La prossima settimana, faremo la spola Reykjavik-Mosfellsbaer, per imparare a preparare sushi con uno Chef giapponese. Poi, due settimane di turno di notte in una cucina in cui si produce sushi da distribuire poi, in giornata, in diversi paesi islandesi.
Infine, da agosto, inizieremo a lavorare in un punto produzione/vendita qui nel centro di Reykjavik.
Il contratto durerà un anno almeno, poi si vedrà.

Nel mentre, organizzeremo come si deve la nostra attività di sfogline / cuoche a domicilio.

Galvanizzate da tutte queste belle novità, abbiamo festeggiato comprandoci una lavatrice!
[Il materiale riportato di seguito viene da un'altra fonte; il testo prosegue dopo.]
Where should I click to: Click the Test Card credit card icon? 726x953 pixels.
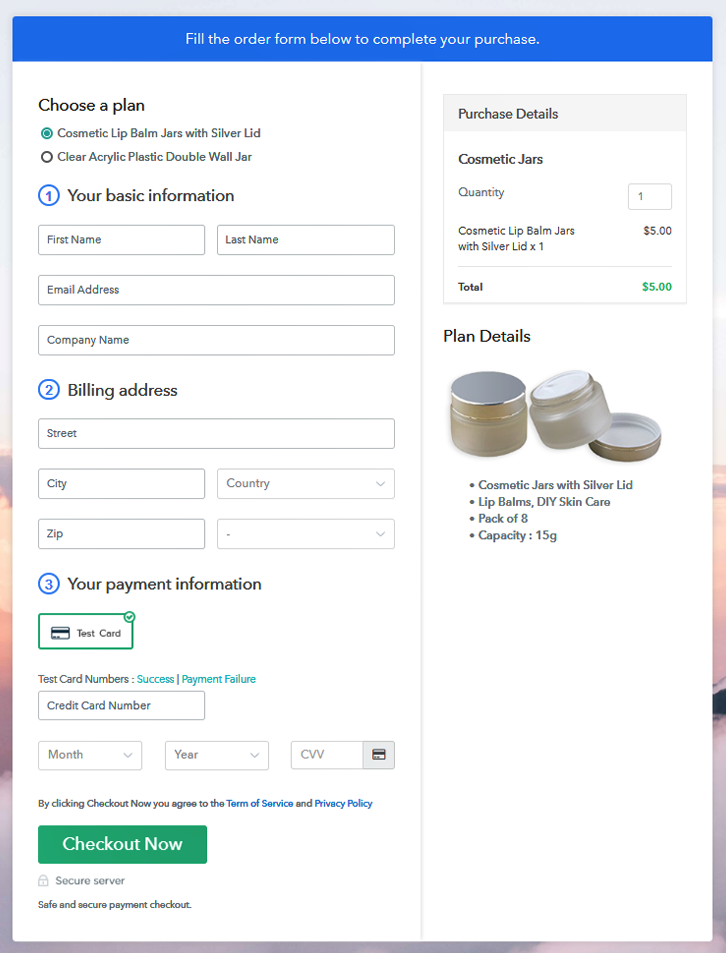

Da tre giorni, in questa casa, non si fa altro che caricar panni e gioire fissando l'oblò dell'amata macchina.

Invece, niente frigo ancora.
Quello che sembrava un affarone (e che, se ci siete occhi di lince, potete vedere nell'immagine sottostante), si è rivelato un ottimo sostegno per piastre elettriche, una bella dispensa per menti creative... ma davvero un pessimo frigo. Sfonda i timpani e non raffredda.
Fortuna l'abbiamo pagato, usato - molto, a quanto pare... più logoro che semplicemente usato - 3.000 isk (più o meno venti euro).
I cibi freschi restano, per ora, parcheggiati sul davanzale della finestra (socchiusa).
Davanzale interno. C'è bisogno di specificarlo, col vento che tira da queste parti... ?
Ma sistemeremo anche la questione frigo, prima o poi.
Siamo fiduciose.










p.s.: amici, ci siamo! Le scatole chiuse con lo scotch sono a pochi metri da noi. L'altra sera, abbiamo visto, dalla finestra, una nave porta-container avanzare elegantemente verso il porto.
Sentiamo profumo di libri, utensili da cucina, cd e cicerchie (e olio extravergine di oliva, riso, quinoa, e tutti quei viveri che ci siamo auto-spedite e che ci faranno tornare a sorridere alla vita).